■ **EXERCICE ÉCRIT 1**:
Pourriez-vous recopier sans aucune modification le passage de la critique sur l'éducation spécialisée au cinéma qui commence aux mots « Seulement voilà, le » et se termine après « atteindre l'émotivité espérée. » ?
■ **EXERCICE ÉCRIT 2**:
Quelle suite donneriez-vous à la critique sur l'éducation spécialisée au cinéma, à partir de l'endroit où elle s'interrompt ?

■ **EXTRAIT DE PAGE**:
───

Le microcosme de l'éducation spécialisée, bien souvent méconnu du grand public, et boudé du 7ème art, se prête pourtant étonnamment bien, de par ses humanités à fleur de peau, aux élans compassionnels et bruts d'une caméra vibrante. Si l'aspect documentaire se fait toujours légèrement ressentir lors des films sur le sujet, la fiction semble prendre le dessus ces dernières années, avec l'intéressant "States of Grace", le folklore coloré et âpre de "Géronimo" et l'explosif œdipien "Mommy".
Seulement voilà, le sujet même ne doit souffrir d'aucune demi-mesure semble t'il, pour être cinématographiquement efficace. Or, le parcours balisé que nous propose Bercot oscille constamment entre les deux. Par ses redites comportementales d'un lieu à l'autre, le film penche vers l'observation intra-utérine de ces établissements et souligne lourdement parfois le cercle sans fin de violence qu'oppose l'adolescent hostile, sans réellement poser la question d'autres alternatives. Par ses personnages trop caricaturaux (excepté l'adolescent, parfait), elle glisse vers la fiction, sans réellement atteindre l'émotivité espérée.

───

■ **BLOC DE DONNÉES**:
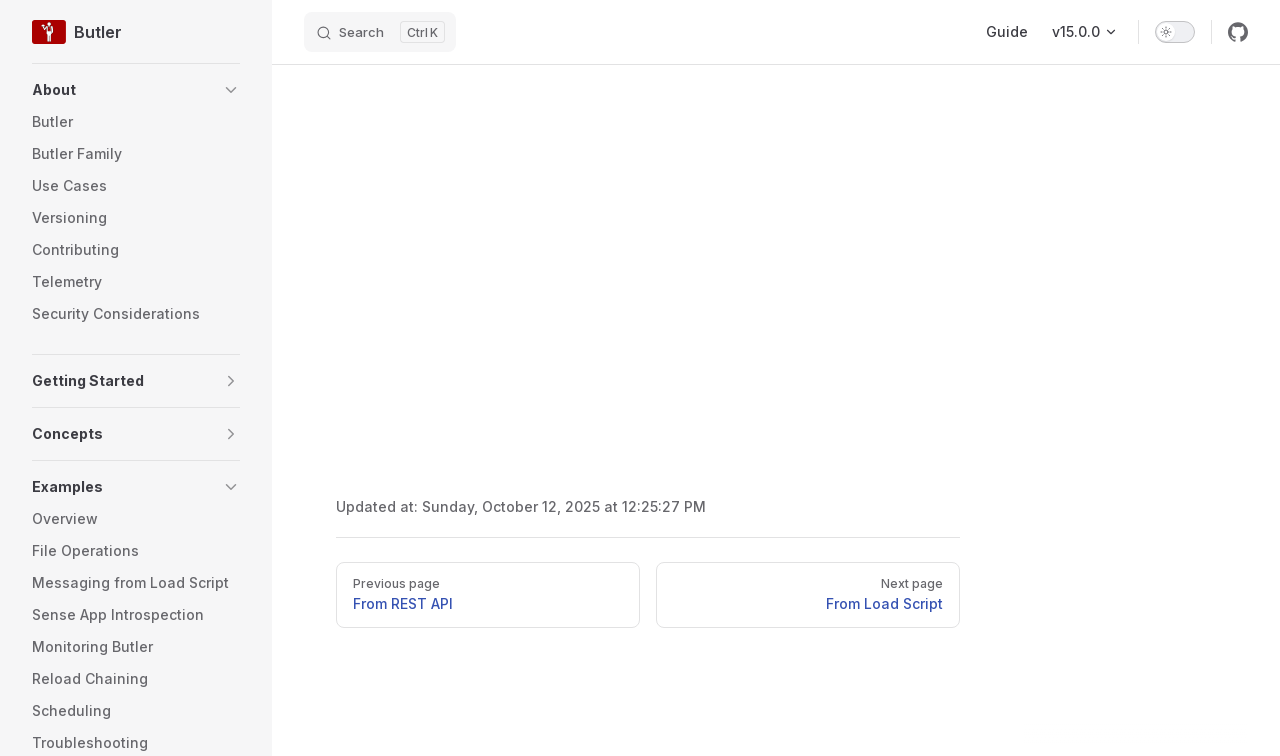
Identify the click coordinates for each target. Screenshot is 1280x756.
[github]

───

■ **RÉSULTAT FINAL 1**:
Seulement voilà, le sujet même ne doit souffrir d'aucune demi-mesure semble t'il, pour être cinématographiquement efficace. Or, le parcours balisé que nous propose Bercot oscille constamment entre les deux. Par ses redites comportementales d'un lieu à l'autre, le film penche vers l'observation intra-utérine de ces établissements et souligne lourdement parfois le cercle sans fin de violence qu'oppose l'adolescent hostile, sans réellement poser la question d'autres alternatives. Par ses personnages trop caricaturaux (excepté l'adolescent, parfait), elle glisse vers la fiction, sans réellement atteindre l'émotivité espérée.

■ **RÉSULTAT FINAL 2**:
La justesse de jeu du jeune Rod Paradot (absolument génial, et un regard extraordinaire, qui contient à lui seul toute la désespérance de sa situation), si elle est incontestable, autant que les dialogues de cette jeunesse provisoirement (ou non) perdue, maintiennent malgré tout à une certaine distance émotionnelle le spectateur esseulé. Itérativement, dans chaque nouveau lieu, Malony se bute, fugue, fait voler objets et insultes, avant de s'apaiser, puis recommencer. Si la répétition des actes, tel un schéma inébranlable, est réaliste, la volonté de la réalisatrice de ne montrer le jeune garçon que dans ces univers clos, comme une succession d'endroits quasi semblables induit chez le spectateur une méconnaissance des raisons environnementales ,sociétales et familiales (pourtant nombreuses) qui font du jeune homme de qu'il est, un adolescent en souffrance.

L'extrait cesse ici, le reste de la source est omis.